Adieu ; mes compliments à tout le monde. J’espère, au mois de novembre, vous embrasser très-tendrement. J’écris[1] à votre sœur ; mais je veux que vous lui disiez que je l’aimerai toute ma vie, et même plus que mon nouveau maître.


2128. — À M. LE COMTE D’ARGENTAL.
À Berlin, ce 23 septembre.

Mon cher et respectable ami, vous m’écrivez des lettres qui percent l’âme et qui l’éclairent. Vous dites tout ce qu’un sage peut dire sur des rois ; mais je maintiens mon roi une espèce de sage. Il n’est pas un d’Argental ; mais, après vous, il est ce que j’ai vu de plus aimable. Pourquoi donc, me dira-t-on, quittez-vous M. d’Argental pour lui ? Ah ! mon cher ami, ce n’est pas vous que je quitte, ce sont les petites cabales et les grandes haines, les calomnies, les injustices, tout ce qui persécute un homme de lettres dans sa patrie. Je la regrette sans doute, cette patrie, et je la reverrai bientôt. Vous me la ferez toujours aimer ; et d’ailleurs je me regarderai toujours comme le sujet et comme le serviteur du roi.

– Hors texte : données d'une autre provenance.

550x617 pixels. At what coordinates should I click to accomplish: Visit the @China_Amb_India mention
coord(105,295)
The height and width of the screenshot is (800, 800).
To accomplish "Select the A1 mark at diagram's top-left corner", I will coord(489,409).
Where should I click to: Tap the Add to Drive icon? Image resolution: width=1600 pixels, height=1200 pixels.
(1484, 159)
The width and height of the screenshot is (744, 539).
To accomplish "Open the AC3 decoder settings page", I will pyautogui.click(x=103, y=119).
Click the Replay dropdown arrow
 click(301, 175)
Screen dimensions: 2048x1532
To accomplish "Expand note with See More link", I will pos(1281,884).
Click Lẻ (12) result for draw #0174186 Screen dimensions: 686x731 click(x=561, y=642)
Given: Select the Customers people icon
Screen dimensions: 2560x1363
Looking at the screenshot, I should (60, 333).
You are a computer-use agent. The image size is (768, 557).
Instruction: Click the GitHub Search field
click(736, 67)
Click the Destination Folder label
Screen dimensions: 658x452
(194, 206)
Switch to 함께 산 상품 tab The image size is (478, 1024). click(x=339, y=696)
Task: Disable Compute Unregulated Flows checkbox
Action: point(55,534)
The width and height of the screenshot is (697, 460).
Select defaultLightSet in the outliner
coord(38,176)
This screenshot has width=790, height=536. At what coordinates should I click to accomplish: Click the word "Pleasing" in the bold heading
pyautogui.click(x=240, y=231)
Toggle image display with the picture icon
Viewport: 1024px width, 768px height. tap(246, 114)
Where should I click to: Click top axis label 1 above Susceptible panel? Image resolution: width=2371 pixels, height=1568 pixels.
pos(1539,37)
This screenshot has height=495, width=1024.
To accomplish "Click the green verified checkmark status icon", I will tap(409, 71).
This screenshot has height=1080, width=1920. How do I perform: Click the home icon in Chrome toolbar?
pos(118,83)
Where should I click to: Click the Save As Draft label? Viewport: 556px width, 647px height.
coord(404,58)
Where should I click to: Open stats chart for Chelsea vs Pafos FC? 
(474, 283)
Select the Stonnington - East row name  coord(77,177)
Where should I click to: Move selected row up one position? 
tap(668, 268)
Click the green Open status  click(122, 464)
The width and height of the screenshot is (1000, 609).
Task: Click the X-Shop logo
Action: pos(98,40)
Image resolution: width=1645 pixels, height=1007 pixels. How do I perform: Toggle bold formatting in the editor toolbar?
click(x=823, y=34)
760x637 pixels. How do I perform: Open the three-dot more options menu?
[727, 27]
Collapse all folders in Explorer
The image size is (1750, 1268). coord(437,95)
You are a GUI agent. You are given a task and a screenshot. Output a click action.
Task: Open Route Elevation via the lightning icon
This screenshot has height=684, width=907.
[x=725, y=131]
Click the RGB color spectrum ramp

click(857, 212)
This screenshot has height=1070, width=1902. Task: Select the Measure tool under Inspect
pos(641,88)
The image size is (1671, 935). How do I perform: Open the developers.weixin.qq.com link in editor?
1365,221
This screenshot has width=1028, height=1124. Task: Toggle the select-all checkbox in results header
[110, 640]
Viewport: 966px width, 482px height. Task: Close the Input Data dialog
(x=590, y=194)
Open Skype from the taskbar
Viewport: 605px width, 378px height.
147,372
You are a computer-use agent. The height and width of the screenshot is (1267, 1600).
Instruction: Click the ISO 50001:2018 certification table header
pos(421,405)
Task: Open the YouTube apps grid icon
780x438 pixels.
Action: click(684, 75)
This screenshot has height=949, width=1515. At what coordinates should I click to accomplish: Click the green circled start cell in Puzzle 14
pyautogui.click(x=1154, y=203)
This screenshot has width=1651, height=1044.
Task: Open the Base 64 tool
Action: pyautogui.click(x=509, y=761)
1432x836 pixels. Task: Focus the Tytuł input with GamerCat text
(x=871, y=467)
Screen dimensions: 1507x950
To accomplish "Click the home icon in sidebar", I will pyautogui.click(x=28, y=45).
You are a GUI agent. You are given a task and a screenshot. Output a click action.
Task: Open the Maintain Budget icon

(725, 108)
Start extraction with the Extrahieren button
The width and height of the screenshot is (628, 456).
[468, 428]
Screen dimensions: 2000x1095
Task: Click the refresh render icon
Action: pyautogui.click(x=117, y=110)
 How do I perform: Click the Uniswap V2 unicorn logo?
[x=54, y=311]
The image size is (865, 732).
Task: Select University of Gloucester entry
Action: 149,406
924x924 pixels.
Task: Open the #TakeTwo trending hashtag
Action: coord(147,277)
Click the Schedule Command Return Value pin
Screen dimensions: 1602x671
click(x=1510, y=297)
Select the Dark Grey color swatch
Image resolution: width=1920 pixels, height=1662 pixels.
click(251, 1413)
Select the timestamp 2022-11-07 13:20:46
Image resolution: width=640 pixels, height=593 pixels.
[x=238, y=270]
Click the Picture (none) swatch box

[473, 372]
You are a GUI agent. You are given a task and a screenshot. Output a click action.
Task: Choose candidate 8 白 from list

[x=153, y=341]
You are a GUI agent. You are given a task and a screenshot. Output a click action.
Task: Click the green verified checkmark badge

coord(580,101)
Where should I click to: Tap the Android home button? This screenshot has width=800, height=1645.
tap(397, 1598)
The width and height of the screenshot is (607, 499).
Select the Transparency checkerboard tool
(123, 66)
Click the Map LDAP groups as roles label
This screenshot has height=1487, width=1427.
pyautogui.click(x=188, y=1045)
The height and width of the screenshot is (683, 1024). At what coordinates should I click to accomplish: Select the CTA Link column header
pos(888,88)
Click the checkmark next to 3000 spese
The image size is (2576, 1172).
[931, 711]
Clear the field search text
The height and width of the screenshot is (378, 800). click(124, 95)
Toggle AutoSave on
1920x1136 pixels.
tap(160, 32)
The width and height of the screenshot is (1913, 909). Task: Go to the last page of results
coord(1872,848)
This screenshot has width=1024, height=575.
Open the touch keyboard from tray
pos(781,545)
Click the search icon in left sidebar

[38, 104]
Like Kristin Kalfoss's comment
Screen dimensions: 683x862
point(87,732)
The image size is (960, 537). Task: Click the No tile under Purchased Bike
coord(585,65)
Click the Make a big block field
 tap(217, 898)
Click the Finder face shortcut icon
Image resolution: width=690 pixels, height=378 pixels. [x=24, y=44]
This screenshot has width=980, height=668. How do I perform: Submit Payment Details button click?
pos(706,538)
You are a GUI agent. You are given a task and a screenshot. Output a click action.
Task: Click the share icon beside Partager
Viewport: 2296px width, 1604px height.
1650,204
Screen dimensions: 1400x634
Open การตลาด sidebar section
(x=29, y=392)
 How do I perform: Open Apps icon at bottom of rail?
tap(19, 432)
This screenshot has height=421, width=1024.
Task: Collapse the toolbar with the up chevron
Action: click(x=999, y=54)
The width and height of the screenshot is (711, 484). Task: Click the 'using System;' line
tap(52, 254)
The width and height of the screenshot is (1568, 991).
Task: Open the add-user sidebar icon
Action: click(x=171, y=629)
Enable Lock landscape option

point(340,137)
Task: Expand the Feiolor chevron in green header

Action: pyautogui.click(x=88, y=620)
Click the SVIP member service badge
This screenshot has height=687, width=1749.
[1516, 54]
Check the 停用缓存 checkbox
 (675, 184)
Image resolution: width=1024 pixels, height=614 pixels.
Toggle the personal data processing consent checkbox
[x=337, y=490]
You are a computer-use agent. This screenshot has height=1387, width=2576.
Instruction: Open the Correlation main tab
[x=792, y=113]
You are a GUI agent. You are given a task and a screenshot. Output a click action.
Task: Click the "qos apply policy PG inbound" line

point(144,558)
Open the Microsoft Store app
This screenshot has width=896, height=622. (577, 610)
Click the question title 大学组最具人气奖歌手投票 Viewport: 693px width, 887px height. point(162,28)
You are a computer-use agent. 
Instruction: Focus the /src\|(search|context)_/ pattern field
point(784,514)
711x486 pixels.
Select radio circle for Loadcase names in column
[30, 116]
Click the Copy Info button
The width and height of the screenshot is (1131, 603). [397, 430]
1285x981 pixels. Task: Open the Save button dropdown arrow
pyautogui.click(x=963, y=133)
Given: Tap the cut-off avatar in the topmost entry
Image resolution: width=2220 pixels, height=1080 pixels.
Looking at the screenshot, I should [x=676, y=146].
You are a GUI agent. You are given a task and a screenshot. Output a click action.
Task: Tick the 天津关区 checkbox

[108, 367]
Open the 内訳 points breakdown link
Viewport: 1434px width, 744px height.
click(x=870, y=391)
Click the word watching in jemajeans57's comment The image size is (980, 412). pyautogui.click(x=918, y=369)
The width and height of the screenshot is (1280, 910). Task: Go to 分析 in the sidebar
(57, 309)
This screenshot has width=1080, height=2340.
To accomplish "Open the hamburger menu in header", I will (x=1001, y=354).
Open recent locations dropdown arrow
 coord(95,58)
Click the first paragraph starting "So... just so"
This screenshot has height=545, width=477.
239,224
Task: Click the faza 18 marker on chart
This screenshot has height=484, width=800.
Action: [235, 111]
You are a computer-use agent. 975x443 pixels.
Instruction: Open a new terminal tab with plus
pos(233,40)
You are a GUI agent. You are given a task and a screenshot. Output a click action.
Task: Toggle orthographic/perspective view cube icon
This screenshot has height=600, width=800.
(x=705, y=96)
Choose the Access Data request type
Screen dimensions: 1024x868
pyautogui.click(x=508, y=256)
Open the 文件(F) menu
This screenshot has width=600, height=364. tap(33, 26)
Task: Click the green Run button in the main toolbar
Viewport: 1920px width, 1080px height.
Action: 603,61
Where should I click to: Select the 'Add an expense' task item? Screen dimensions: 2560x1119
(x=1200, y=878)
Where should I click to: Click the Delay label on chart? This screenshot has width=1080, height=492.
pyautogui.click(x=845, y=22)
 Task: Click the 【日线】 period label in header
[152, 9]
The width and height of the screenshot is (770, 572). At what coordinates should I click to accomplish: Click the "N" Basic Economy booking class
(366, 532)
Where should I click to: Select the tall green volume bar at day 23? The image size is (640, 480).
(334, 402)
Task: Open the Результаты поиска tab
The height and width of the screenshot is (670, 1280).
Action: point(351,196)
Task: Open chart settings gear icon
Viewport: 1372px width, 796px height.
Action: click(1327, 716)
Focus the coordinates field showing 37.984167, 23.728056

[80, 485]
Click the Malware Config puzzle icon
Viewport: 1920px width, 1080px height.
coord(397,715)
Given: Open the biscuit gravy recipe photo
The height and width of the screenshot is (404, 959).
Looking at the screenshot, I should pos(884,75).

Si j’étais bon Français à Paris, à plus forte raison le suis-je dans les pays étrangers. Comptez que j’ai bien prévenu vos conseils, et que jamais je n’ai mieux mérité votre amitié ; mais je suis un peu comme Chie-en-pot-la-Perruque. Vous ne savez peut-être pas son histoire : c’était un homme qui quitta Paris parce que les petits garçons couraient après lui ; il alla à Lyon par la diligence ; et, en descendant, il fut salué par une huée de polissons. Voilà à peu près mon cas, D’Arnaud fait ici des chansons pour les filles, et on imprime dans les feuilles : Chanson de l’illustre Voltaire pour l’auguste princesse Amélie. Un chambellan[2] de la princesse de Baireuth, bon catholique, ayant la fièvre et le transport au cerveau, croit demander un lavement ; on lui apporte le viatique et l’extréme-onction : il prend le prêtre pour un apothicaire, tourne le cul ; et de rire. Une façon de secrétaire que j’ai amené avec moi, espèce de rimailleur, fait des vers sur cette aventure, et on imprime : Vers de l’illustre Voltaire sur le cul d’un chambellan de Baireuth, et sur son extrême-onction.

  1. Cette lettre est perdue, (Cl.)
  2. Montperny ; voyez la lettre 2116.